Dataset items
────────────────

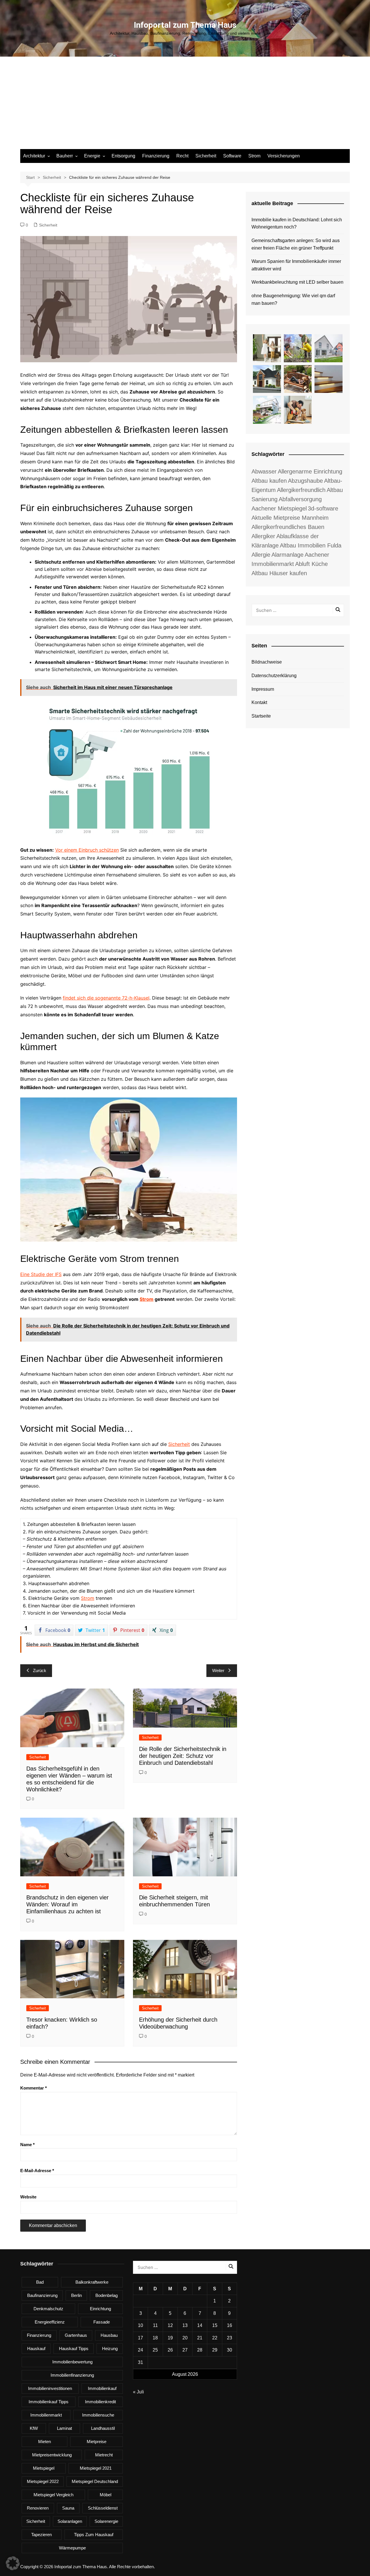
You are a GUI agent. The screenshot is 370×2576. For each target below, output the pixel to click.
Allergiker (263, 536)
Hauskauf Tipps (73, 2348)
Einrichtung (100, 2308)
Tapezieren (41, 2534)
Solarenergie (106, 2521)
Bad (40, 2282)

────────────────

What needs to be done =>
Restate each entry verbatim and skip every image.

Result =>
You are a GUI agent. The screenshot is 370×2576. For each target below, output the pixel to click.
Allergiker (263, 536)
Hauskauf Tipps (73, 2348)
Einrichtung (100, 2308)
Tapezieren (41, 2534)
Solarenergie (106, 2521)
Bad (40, 2282)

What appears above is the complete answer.